There have been many times I've made a mistake and caught myself - making me wonder how many OTHER times did it just slip through? For instance, today I was assigned a patient transferred from the medicine floor and I carefully read over the progress notes as is my habit. I noticed that the patient had originally requested do not resuscitate (DNR) which was rescinded for a procedure. I felt so proud of myself in getting the DNR back on board to ensure that things happened to the patient's wishes. The nurse in charge of the patient was aware of the DNR status. However, I then notified the nurse monitoring all the EKGs on the floor about the DNR order. She got a bright orange sticker and proceeded to identify the patient as DNR. Luckily, in that moment, a nurse came over and asked me a question about another patient. That's when I realized...I had told the monitoring nurse the wrong patient!

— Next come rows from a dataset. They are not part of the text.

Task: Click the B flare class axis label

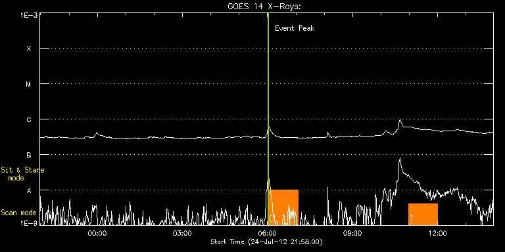Action: (x=29, y=155)
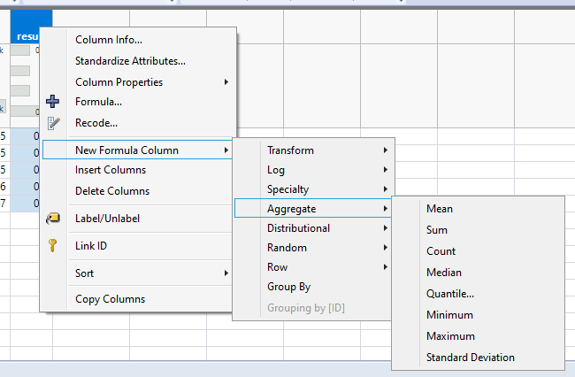The height and width of the screenshot is (377, 575).
Task: Open the Transform submenu
Action: (290, 150)
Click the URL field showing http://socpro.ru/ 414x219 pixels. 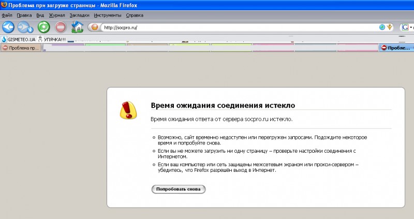233,27
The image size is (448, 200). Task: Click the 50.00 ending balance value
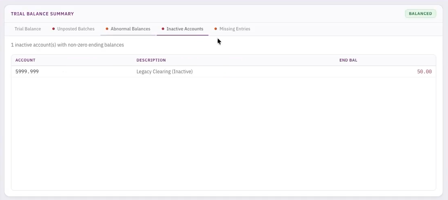coord(424,72)
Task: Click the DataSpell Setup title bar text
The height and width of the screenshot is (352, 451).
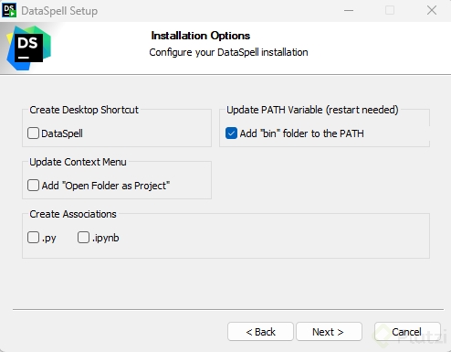Action: coord(59,11)
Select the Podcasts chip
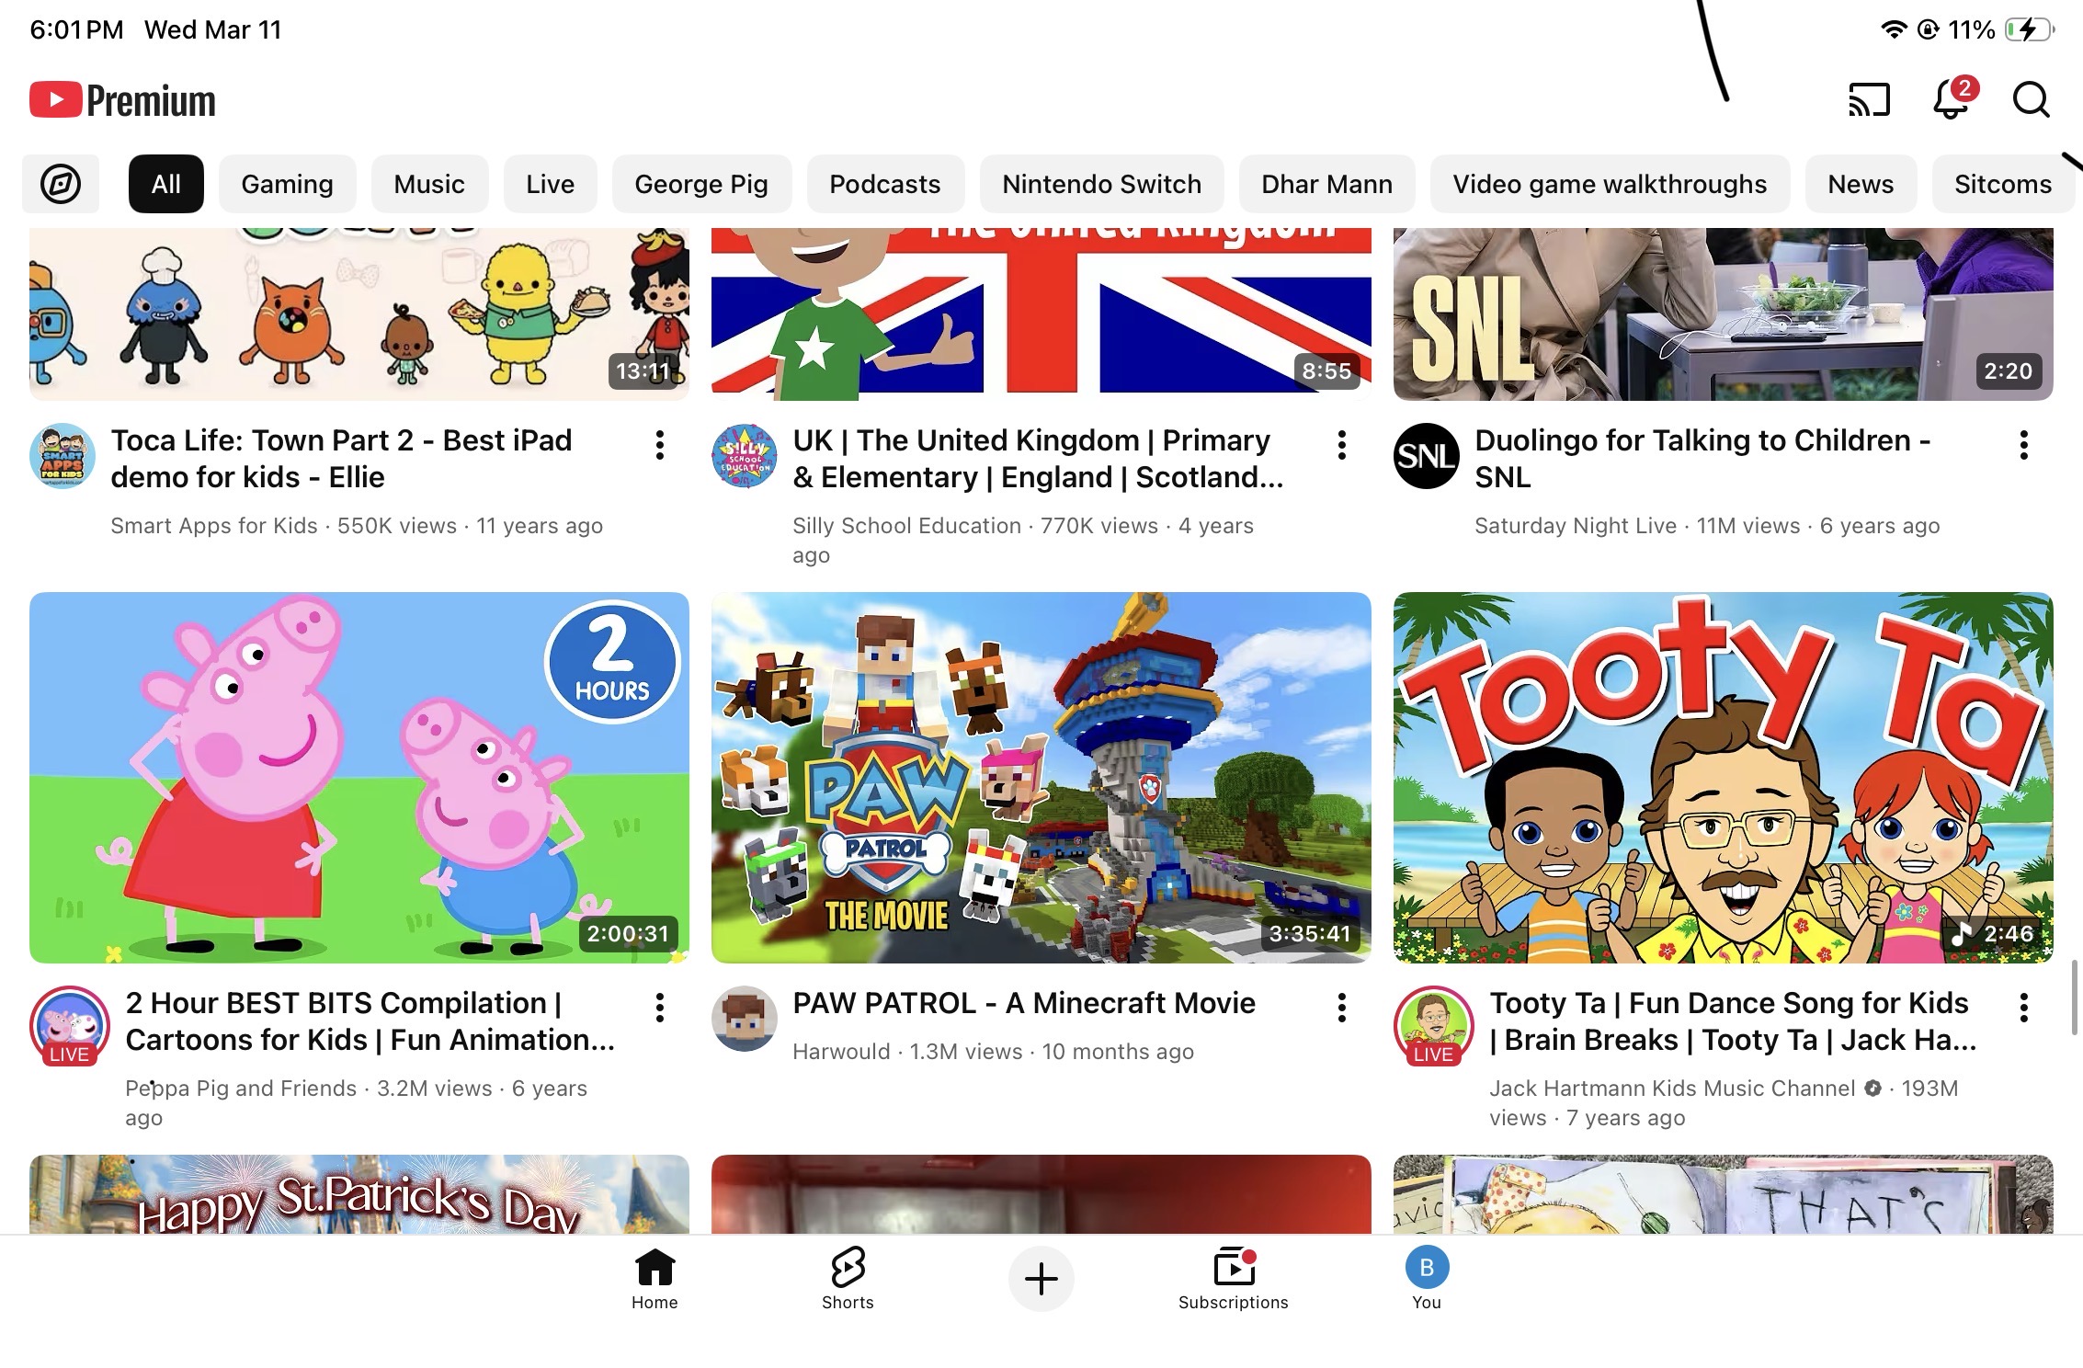 tap(885, 184)
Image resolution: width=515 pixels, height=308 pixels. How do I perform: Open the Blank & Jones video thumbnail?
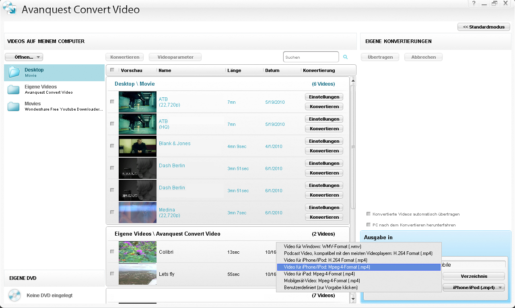(x=137, y=146)
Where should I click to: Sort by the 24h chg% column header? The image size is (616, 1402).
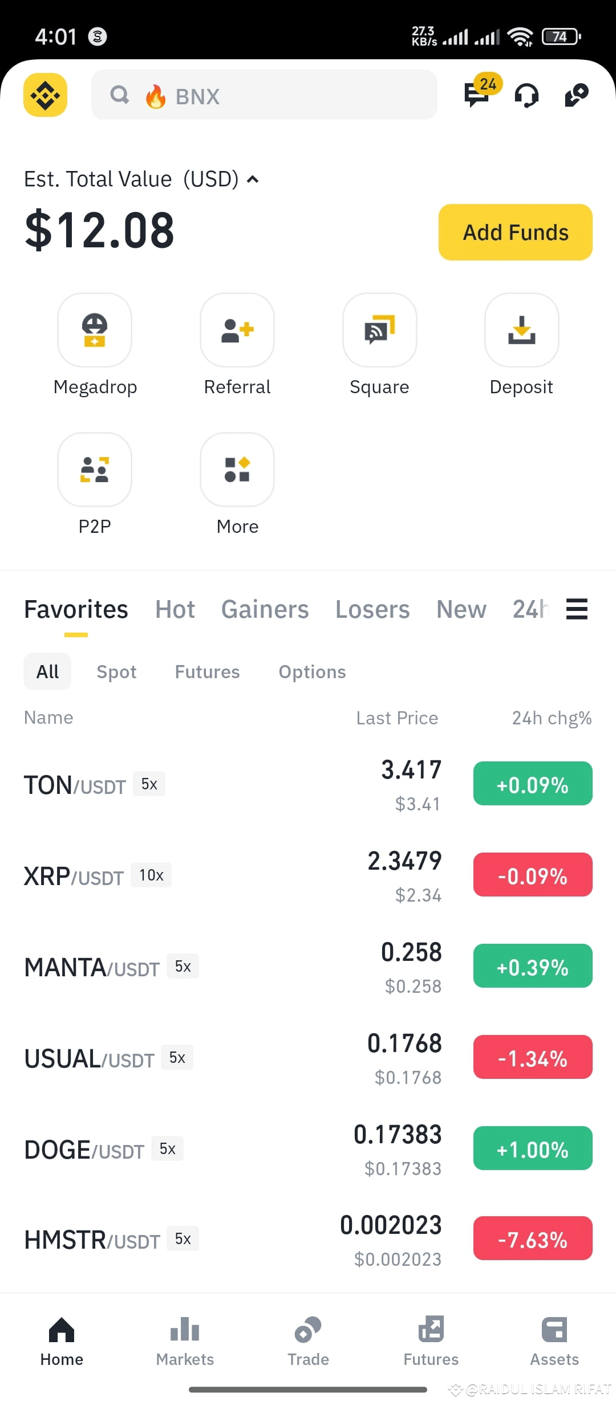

It would've been a potential nightmare had that patient coded and we mistakenly withheld life-saving measures thinking he desired not to be resuscitated (and clearly by then the patient would not be able to object to our inaction). The nurse probably would have picked up this error and nothing would have happened, but seeing as this was a night team signing on, unfamiliar with the patients, there was a potential for serious harm if not at the minimum serious confusion.
My lesson? Never trust my brain. Always look at the piece of paper in my hand, and do not rush important things like DNR orders.